#### [TASK]
Find every line in the data below that contains the string "screenshot", matching case exactly, and copy each of those lines in full.

#### [MATERIAL SUPPLIED]
--- Start ---
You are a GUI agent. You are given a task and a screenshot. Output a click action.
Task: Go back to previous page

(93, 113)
--- End ---
--- Start ---
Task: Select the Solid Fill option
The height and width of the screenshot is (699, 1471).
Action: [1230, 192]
--- End ---
#### [RESPONSE TO THIS EXERCISE]
You are a GUI agent. You are given a task and a screenshot. Output a click action.
The height and width of the screenshot is (699, 1471).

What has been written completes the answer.